> **WORK REQUEST**
Below are records. Count every line containing the word "computer" and give the number alone.

> **DATASET EXCERPTS**
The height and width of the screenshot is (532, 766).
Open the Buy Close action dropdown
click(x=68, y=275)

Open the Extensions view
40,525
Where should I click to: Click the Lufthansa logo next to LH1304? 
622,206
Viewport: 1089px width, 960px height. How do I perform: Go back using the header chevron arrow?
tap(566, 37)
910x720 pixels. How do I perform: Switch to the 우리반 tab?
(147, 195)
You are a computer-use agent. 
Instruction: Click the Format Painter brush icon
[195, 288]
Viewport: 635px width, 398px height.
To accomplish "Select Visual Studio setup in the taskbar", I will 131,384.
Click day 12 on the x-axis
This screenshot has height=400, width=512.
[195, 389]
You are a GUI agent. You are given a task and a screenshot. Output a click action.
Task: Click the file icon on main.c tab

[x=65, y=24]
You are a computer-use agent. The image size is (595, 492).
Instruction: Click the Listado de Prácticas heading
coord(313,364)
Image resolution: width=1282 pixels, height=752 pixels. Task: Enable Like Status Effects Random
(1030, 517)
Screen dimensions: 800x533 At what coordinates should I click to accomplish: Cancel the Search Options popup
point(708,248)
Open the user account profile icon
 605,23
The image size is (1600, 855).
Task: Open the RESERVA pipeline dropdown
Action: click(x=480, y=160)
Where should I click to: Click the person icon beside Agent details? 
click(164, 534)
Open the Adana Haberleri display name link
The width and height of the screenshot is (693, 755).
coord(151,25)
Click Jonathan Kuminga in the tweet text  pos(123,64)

> **SOLUTION**
2